• _What to work on_: From the line containing "The width and" to the end of the records below, output each line exactly; include both ends and nothing else.

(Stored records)
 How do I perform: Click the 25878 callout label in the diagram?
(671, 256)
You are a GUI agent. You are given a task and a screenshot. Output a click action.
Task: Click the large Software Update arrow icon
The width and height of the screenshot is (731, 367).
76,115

• _Result of the exercise_:
The width and height of the screenshot is (731, 367).
76,115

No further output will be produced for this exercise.